The described changes associated with entering a new era hold a mirror up to people caught up in an increasingly daring neoliberalism. Fast, fluid space has made us simultaneously boats and sailors subject to a raging storm. Deleuze skimps on details about what the crisis looks like because the crisis did not come from outside. The crisis did not involve the destruction of any structures of dominant power. It represented their development. The shift to the formation of a control society represents the conclusion of post-war utilitarian optimization of governance, which only on the surface resembles greater freedom. In reality, we simply run faster, becoming a space between the previous closures. The society described in Deleuze's text represents an acceleration of a process that has been happening all along — increasingly on the verge of stumbling. The transition between one society and the other marks a quantitative change, producing the illusion of an entirely new quality.

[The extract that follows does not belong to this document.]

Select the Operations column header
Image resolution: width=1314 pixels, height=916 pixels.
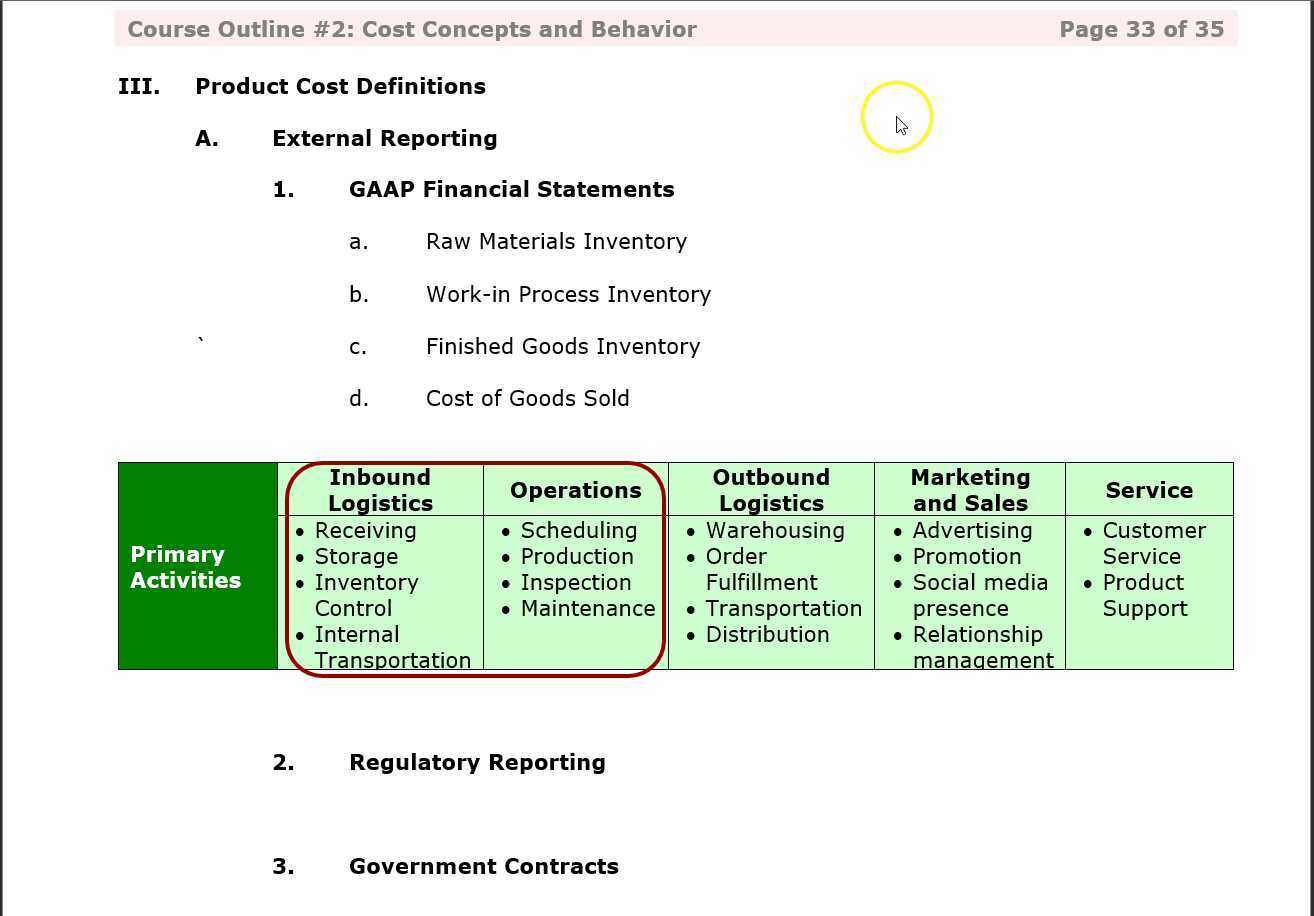tap(576, 490)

"There's no need to fear or hope, but only to look for new weapons" can stand for the motto of both revolutionaries and the people responsible for subordinating reality to systems of control. As soon as something appears in the overall production of the experienced world that threatens the accelerating, optimized process, new weapons must emerge — to protect against the subjectivities shaped in an unsupervised, rushing, changing space. The situation inside it looks hopeless — with no place to wait for a better future, because, knowing how the history of organizational systems has progressed, the future will not come; only the present will accelerate. It remains up to us to materially change the trajectory of the history happening before our eyes based on the acceleration of previous structures. Remaining in this kind of momentum, we will only reach the new world by losing hope and derailing the train.
Recommended reading
Donna Haraway, Staying with the Trouble — I talk about compost all the time and I suspect that it influences the way I conceptualize other things. You can find composting at the core of my reading of Deleuze.
Peter Sloterdijk, Bubbles, Globes and Foams — the whole trilogy, will help you understand how space-bound we really are.

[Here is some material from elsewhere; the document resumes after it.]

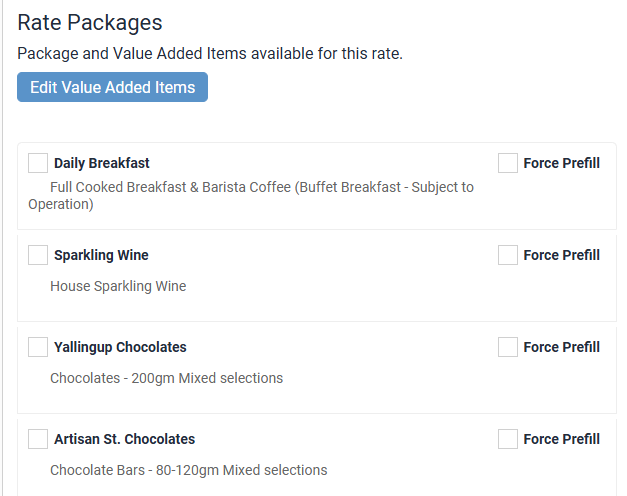Click the Sparkling Wine label text
The image size is (627, 496).
[101, 255]
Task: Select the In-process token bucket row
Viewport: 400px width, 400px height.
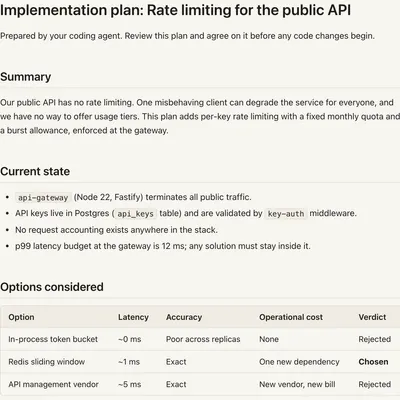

Gaston Bachelard, Poetics of Space — a kind of grandfather book to Sloterdijk’s trilogy. I wish Deleuze quoted him more, but I guess I can take Deleuze’s ideas in this direction with this series of essays. I aim to create deleuzean bachelardianism.
Thomas Nail, Marx in Motion — I took the idea for the method of reading from Nail. I mean, I’ve known it before, but really thought about using it after reading this book, because I loved the detailed readings of small texts he does. The whole thing felt like divination.
Negative Maps, Letters to Jack #3.5 — if you want to understand the spatial dimension of ideas about how to rule and organize, look no further. Maty elaborates beautifully on the deleuzo-guattarian examples of chess and go (another kind of chess), while adding some more contemporary examples of the Sonic/Mario game dichotomy. Cool stuff.
Paul Virilio, Speed and Politics — things go fast. Sometimes going fast governs them. Enter dromocracy. Also, Deleuze references Virilio in passing in his essay, so you know he’s important.